14 março 2012 – Utrinski vesnik (Skopje)

Eslovénia, Croácia, Sérvia... Cada país candidato à UE teve de fazer sacrifícios e concessões, por pressão de Bruxelas. E com o passar do tempo, esses compromissos foram sendo aumentando, adverte um colunista macedónio.

Sempre que um Estado que pretende aderir à Aliança Atlântica (NATO) e à União Europeia (UE) consegue vencer um obstáculo do percurso iniciático, penso imediatamente nas palavras de Zoran Dogramadziev, um dos raros jornalistas macedónios com uma carreira internacional.

Num artigo publicado há vários anos no nosso jornal, constatava que todos os candidatos ao clube europeu tiveram que engolir sapos, antes de passarem à etapa seguinte, e que era melhor fazê-lo depressa, antes que a "criatura" crescesse em demasia!

Assim, a Eslovénia foi forçada a devolver os bens pertencentes à minoria italiana, a Croácia teve de ceder à Eslovénia parte das suas águas territoriais da Baía de Piran, a Roménia baixou a guarda e fez uma série de concessões à minoria húngara, o que nunca teria acontecido sem a pressão de Bruxelas. A Bulgária foi também forçada a engolir um sapo, ao encerrar parcialmente a central nuclear de Kozloduy, a instalação mais rentável do país. Quanto à Macedónia, o sapo a engolir [um compromisso com a Grécia na disputa pelo nome do país] está há 20 anos a crescer e vai ser cada vez mais difícil de engolir.

Dirigentes sérvios libertos do lastro kosovar

A Sérvia e o Kosovo, países da cauda do pelotão do “Tour” europeu, acabam de passar por essa experiência.
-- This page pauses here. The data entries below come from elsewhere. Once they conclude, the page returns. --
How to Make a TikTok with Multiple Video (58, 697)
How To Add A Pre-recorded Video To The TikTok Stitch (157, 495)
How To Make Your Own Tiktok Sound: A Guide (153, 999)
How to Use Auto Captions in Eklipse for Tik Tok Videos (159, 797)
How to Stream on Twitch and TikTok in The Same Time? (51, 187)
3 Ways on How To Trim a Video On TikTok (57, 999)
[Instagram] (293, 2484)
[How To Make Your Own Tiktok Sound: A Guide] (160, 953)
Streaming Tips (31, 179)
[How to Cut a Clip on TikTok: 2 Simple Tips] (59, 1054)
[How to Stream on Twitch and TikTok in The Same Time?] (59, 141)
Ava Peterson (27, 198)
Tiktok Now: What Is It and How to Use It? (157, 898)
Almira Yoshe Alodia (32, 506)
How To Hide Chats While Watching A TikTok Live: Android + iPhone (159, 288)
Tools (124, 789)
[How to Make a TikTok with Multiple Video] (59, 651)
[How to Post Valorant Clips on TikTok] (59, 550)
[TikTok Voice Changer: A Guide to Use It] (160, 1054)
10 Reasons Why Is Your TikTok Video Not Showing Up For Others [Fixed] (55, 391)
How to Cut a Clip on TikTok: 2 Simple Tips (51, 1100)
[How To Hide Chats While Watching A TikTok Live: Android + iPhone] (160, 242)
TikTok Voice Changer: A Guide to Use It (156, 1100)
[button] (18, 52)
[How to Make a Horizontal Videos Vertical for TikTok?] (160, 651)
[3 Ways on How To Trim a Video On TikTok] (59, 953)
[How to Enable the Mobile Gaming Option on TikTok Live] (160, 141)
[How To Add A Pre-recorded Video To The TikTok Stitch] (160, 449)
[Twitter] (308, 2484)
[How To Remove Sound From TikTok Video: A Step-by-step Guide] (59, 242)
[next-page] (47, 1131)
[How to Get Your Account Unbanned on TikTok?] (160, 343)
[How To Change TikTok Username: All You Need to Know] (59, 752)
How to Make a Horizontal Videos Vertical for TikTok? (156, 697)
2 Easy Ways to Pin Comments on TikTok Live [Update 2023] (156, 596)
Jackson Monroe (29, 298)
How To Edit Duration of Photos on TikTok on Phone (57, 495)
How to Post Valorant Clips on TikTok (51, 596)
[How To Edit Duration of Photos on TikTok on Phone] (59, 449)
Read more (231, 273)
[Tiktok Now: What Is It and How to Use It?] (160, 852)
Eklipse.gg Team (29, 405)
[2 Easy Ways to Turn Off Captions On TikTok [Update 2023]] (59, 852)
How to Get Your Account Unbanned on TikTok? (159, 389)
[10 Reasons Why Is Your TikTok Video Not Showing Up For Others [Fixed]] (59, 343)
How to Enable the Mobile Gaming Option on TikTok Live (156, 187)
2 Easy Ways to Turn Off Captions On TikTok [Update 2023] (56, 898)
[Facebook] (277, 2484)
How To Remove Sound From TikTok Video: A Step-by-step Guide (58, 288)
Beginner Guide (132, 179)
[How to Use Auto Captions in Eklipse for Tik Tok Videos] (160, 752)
Assinaram um acordo sobre o nome da antiga província sérvia, que declarou unilateralmente a sua independência [em 2008]. Segundo ele, a Sérvia vai agora aceitar que os funcionários do Kosovo representem o território nas conferências regionais.
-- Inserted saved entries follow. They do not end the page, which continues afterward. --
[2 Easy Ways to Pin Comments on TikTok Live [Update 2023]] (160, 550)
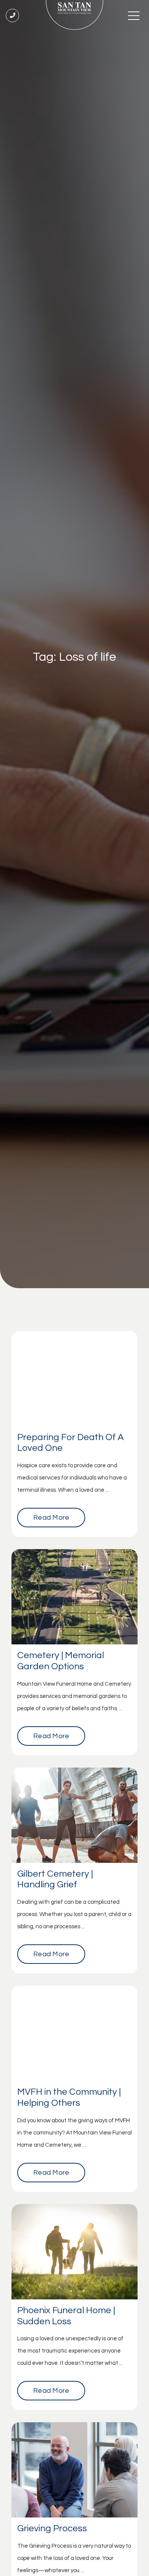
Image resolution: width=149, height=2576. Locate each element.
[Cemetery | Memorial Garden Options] (74, 1597)
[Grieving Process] (74, 2470)
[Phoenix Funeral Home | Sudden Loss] (74, 2252)
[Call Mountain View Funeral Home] (12, 15)
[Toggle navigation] (133, 15)
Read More (51, 1517)
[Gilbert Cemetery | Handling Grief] (74, 1815)
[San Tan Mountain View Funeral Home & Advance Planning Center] (74, 15)
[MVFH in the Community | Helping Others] (74, 2033)
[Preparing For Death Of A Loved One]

Mas, no texto, o nome do Kosovo vem seguido de um asterisco, que remete para uma nota de rodapé, onde se esclarece que não se trata de um reconhecimento da independência da província. Ao assinar este acordo histórico que define duas entidades separadas, a Sérvia e o Kosovo ultrapassaram o primeiro obstáculo. Os signatários procuraram imediatamente tranquilizar os respetivos concidadãos, explicando que o acordo foi uma pequena vitória para o seu país. Mas os nacionalistas de ambos os lados criticaram-no, falando de traição e de um ato de capitulação das instâncias europeias.

A comunidade internacional e os países vizinhos saudaram e incentivaram imediatamente a Sérvia e o Kosovo a prosseguir esforços. Até Hillary Clinton declarou, em Washington, que o Kosovo estava agora mais próximo da UE. Mas o principal impulso foi dado por Belgrado: Alemanha e França apressaram-se a anunciar que a Sérvia merecia o estatuto de país candidato à UE. Hoje, isso é um facto e o país aguarda a marcação da data de início das negociações, talvez em conjunto com o Montenegro.
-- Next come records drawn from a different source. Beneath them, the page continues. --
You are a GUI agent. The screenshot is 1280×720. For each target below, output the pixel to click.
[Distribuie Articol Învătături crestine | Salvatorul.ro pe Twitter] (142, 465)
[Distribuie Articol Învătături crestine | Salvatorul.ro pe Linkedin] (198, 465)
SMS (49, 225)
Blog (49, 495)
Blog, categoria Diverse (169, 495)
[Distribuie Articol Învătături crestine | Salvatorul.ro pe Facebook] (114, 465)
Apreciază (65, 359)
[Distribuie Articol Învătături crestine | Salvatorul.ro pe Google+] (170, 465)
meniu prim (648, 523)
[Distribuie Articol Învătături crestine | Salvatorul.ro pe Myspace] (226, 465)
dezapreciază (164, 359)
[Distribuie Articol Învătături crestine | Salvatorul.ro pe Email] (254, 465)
Independentemente da interpretação dada a este acordo, é um facto que os dirigentes sérvios se livraram do fardo que constitui aquela província, já há muito perdida. Agora é preciso preparar as pessoas para aceitarem a realidade: a "Terra Santa" sérvia [o Kosovo] é agora um Estado independente.

Os kosovares, por seu lado, já perceberam que o caminho entre a proclamação da independência e o reconhecimento internacional é longo e exige um diálogo aberto com a Sérvia. Quando esta se tornar membro de pleno direito da NATO e da UE, a integração europeia do Kosovo não poderá fazer-se sem o acordo de Belgrado.